I have also separated my track into 2 so I can run my diesel and steam locos at the same time. Nothing too crazy or exciting, but the diesel runs freight on the outside loop while the steam runs passengers (Still working on the cars) on the inside figure eights. 

Each track has just one spur. My thought at the moment is to have the passenger spur lead to the train station in the business part of the layout and the diesel track spur lead to train yard type stuff. Obviously nothing is nailed down and I am still playing with my options. :smokin:

Inside the closer loop will be residential and a park and inside the other loop will be business and the train station. Also, mountain/tunnel at the top.


----------



## DonR (Oct 18, 2012)

With your NCE DCC power cab you can run two trains at the same
time in either direction on whatever tracks you have. There is
no reason to separate them if in saying that, you removed
turnout connection between the figure eight and the oval.

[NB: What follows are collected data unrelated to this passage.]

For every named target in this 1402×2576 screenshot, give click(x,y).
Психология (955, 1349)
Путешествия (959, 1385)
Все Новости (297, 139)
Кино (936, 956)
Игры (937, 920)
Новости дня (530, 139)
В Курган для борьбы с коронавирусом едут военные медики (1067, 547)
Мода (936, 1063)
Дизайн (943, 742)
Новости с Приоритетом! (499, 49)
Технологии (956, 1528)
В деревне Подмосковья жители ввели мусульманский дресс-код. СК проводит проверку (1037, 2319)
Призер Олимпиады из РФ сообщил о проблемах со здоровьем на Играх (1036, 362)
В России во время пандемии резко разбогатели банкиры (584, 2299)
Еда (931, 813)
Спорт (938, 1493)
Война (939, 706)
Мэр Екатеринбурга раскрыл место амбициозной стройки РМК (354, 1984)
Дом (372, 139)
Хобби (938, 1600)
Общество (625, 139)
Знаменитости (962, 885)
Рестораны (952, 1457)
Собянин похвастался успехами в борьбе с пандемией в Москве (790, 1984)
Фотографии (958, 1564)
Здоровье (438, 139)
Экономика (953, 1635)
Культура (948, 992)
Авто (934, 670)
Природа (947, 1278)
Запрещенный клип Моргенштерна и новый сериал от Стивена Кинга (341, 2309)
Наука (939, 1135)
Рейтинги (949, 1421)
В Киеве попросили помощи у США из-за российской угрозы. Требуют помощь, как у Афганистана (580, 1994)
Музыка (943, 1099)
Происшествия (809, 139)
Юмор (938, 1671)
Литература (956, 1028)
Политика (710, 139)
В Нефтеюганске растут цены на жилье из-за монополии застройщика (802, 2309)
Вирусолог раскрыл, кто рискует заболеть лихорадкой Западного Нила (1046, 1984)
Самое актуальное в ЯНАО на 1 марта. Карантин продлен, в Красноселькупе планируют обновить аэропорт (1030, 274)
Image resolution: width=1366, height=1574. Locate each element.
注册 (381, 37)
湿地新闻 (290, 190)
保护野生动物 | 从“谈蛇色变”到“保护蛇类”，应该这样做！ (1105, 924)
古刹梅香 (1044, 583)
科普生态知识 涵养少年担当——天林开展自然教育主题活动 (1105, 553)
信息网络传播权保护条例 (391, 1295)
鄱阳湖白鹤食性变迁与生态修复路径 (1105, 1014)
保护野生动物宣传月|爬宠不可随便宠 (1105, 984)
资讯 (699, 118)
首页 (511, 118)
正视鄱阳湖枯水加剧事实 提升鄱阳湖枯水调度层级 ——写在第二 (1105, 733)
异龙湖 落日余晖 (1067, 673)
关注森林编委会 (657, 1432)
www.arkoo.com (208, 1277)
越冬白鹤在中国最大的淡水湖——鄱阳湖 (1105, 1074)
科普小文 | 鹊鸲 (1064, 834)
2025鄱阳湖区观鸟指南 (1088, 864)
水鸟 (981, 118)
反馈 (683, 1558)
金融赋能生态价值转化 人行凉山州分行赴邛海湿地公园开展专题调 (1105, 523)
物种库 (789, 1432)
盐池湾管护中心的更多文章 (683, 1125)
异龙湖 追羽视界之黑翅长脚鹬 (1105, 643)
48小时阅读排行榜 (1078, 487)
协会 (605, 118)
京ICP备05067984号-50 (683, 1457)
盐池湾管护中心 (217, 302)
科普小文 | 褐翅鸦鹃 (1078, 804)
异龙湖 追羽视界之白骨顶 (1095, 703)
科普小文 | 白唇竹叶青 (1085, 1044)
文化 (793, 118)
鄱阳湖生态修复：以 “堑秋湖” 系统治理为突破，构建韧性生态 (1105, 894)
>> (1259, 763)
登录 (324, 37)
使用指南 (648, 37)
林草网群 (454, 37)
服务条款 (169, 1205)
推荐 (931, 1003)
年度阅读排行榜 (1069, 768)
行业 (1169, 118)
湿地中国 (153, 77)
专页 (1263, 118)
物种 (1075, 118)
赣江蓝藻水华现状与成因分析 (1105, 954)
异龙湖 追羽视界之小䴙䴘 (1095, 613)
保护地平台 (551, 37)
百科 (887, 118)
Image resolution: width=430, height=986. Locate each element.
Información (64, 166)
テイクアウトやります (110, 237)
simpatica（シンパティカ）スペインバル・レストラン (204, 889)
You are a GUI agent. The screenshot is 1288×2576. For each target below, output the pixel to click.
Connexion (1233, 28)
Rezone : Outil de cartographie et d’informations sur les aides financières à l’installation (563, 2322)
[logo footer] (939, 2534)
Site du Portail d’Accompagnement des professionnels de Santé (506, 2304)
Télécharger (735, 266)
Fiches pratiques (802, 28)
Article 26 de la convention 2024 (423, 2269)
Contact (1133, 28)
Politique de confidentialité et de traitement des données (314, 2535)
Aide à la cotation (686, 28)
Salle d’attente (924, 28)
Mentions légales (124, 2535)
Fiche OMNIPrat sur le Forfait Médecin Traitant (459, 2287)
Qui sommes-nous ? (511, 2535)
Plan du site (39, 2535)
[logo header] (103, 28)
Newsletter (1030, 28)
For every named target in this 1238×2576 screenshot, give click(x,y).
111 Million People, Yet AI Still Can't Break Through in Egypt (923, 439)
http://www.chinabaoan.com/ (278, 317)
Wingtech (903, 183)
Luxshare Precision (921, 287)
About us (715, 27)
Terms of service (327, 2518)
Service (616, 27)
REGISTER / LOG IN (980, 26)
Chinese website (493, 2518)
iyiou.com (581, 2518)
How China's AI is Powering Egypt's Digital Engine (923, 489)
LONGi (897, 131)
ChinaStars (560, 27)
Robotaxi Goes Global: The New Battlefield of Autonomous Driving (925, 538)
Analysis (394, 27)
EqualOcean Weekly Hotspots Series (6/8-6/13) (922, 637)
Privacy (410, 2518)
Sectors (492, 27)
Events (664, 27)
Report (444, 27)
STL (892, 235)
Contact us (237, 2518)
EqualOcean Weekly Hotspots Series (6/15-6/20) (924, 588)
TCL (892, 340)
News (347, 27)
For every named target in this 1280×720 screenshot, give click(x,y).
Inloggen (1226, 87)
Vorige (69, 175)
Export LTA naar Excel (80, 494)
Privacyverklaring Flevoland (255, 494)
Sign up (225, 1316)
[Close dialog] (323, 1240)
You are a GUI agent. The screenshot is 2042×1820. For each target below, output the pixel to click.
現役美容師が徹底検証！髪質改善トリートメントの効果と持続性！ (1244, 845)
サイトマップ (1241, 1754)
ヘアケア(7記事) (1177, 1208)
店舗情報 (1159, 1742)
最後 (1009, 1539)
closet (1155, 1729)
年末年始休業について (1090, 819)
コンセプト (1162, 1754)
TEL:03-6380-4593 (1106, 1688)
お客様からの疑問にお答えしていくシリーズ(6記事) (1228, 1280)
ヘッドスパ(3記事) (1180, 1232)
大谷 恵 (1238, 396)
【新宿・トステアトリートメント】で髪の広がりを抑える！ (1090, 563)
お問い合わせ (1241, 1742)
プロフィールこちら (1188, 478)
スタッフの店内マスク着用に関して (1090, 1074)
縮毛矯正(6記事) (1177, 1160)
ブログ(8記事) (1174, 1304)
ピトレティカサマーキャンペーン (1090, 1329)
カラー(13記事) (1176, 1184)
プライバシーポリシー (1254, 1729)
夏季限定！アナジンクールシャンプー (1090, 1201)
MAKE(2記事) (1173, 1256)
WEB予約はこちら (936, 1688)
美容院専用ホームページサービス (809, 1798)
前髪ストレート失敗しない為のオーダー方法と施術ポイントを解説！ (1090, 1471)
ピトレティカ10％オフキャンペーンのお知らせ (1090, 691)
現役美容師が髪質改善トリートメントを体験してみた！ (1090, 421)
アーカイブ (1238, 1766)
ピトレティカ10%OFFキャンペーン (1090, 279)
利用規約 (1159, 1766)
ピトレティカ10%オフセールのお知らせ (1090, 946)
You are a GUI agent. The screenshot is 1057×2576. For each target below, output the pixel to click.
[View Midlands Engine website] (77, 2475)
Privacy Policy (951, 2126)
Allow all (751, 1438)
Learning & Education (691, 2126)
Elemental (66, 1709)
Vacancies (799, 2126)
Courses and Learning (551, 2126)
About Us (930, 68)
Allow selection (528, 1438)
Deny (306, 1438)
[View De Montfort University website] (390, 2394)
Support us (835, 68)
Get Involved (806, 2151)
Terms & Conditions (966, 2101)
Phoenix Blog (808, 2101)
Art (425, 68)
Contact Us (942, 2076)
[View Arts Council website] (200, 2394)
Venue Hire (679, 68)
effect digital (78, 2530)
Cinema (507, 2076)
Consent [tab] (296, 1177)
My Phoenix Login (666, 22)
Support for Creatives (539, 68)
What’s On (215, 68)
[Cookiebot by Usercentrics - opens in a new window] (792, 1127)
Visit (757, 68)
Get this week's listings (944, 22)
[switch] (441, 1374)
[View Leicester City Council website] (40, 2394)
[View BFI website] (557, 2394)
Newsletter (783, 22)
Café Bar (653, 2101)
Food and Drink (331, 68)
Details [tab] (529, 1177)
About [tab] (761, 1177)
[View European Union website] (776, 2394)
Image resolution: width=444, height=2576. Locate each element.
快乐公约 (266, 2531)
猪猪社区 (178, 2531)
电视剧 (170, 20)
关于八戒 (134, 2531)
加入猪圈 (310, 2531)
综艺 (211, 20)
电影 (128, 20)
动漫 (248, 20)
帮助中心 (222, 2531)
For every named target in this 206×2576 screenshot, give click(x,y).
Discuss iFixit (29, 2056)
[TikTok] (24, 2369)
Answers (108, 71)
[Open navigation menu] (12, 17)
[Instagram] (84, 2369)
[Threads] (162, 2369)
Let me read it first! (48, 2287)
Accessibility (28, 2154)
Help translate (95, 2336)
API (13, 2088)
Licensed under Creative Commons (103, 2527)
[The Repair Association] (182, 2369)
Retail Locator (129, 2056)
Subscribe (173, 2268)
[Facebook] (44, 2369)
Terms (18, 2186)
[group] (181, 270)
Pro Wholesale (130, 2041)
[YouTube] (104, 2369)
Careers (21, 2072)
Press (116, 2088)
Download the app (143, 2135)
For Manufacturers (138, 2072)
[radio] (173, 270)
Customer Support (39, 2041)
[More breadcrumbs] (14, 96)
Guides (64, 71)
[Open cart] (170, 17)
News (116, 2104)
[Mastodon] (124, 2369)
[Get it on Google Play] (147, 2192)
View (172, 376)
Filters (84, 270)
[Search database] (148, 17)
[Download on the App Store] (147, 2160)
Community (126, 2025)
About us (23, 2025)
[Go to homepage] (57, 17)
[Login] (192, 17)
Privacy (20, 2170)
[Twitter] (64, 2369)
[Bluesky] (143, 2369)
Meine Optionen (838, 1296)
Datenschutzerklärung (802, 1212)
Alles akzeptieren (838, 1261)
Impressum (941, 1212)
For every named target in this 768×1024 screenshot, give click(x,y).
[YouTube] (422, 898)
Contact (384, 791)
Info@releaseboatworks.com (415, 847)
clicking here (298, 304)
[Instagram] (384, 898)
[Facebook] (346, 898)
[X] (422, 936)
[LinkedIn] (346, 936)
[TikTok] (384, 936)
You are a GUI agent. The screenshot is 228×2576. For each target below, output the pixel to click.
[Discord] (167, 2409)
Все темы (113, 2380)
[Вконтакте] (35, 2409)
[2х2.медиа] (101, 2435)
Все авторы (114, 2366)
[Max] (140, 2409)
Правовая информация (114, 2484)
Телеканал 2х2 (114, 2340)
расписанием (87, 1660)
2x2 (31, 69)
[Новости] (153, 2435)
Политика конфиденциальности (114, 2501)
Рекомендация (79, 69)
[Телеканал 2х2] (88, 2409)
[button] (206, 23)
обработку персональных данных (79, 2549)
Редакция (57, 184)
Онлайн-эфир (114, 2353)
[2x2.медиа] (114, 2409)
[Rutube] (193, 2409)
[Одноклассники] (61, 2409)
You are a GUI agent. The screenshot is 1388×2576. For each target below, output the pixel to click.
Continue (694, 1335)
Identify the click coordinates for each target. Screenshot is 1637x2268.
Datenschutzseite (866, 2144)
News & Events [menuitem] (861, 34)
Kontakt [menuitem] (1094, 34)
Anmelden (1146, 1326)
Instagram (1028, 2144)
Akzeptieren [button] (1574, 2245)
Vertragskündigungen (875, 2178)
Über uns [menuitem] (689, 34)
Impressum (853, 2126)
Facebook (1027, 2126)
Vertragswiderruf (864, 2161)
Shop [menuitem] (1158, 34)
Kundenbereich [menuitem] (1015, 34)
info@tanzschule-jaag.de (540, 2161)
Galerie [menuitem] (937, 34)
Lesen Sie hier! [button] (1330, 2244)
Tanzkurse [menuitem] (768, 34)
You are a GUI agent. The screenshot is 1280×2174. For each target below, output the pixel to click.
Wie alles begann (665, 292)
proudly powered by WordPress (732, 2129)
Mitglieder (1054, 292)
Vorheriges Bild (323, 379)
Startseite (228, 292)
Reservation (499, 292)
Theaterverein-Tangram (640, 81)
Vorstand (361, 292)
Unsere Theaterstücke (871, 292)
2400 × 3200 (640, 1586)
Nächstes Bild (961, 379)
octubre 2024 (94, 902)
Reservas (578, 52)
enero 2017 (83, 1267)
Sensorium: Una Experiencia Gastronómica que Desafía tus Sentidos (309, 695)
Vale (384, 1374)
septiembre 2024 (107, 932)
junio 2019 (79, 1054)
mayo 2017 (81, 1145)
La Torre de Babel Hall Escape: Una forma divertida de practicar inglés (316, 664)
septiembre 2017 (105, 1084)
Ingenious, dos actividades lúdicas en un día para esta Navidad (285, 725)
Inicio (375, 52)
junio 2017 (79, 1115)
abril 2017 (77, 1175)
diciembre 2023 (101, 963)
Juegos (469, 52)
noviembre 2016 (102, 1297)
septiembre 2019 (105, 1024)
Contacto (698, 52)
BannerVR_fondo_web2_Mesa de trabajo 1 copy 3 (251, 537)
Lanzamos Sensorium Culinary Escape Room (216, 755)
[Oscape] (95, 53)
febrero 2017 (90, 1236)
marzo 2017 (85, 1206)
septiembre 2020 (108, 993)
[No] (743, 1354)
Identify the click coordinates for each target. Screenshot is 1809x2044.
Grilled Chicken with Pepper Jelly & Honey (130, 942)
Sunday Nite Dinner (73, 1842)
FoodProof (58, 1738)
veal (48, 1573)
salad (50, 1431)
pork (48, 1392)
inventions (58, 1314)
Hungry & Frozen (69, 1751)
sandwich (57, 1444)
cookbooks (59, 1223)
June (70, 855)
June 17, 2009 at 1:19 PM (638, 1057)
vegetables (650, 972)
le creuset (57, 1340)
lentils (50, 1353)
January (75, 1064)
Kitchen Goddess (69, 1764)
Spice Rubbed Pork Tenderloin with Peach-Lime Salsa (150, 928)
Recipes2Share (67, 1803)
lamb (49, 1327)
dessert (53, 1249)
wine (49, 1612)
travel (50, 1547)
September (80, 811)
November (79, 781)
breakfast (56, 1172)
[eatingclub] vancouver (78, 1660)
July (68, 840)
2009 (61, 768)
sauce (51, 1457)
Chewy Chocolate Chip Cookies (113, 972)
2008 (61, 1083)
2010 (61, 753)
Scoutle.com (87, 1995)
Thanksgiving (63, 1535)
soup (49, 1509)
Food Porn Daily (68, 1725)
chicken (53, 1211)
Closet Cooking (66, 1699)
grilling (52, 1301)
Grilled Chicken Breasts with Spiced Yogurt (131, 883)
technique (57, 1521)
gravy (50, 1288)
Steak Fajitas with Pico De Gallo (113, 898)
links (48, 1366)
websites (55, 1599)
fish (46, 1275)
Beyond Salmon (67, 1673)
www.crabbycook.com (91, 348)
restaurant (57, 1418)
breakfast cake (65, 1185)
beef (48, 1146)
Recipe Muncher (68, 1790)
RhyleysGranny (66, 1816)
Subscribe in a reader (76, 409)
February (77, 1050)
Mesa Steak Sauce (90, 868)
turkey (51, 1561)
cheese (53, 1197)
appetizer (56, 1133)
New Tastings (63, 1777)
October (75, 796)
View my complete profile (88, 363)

I cannot see any turnout connection between the figure eight
and the oval but the riser section hides that part of the layout.

Don


----------



## MtRR75 (Nov 27, 2013)

You might want to put a stock car on your wish list -- before the animal rights advocates get you arrested for carrying livestock in a gondola.


----------



## AdRockTrains (Mar 3, 2015)

DonR said:


> With your NCE DCC power cab you can run two trains at the same
> time in either direction on whatever tracks you have. There is
> no reason to separate them if in saying that, you removed
> turnout connection between the figure eight and the oval.
> ...


I'll probably add a turnout connection at some point. It used to be just one big loop, so I had to separate the oval and figure 8 so the trains would not collide. But yeah, being able to drive the trains from one track to another is a good/fun idea. 




MtRR75 said:


> You might want to put a stock car on your wish list -- before the animal rights advocates get you arrested for carrying livestock in a gondola.


lol, that was my 9 year old daughter. I'll let her know.


----------



## MtRR75 (Nov 27, 2013)

AdRockTrains said:


> lol, that was my 9 year old daughter. I'll let her know.


Been there, done that with my daughters years ago. I seem to remember some tiny Polly Pockets figures showing up on our layout. If you can find a stock car with a working door (should not be hard to find), she will be happy.


----------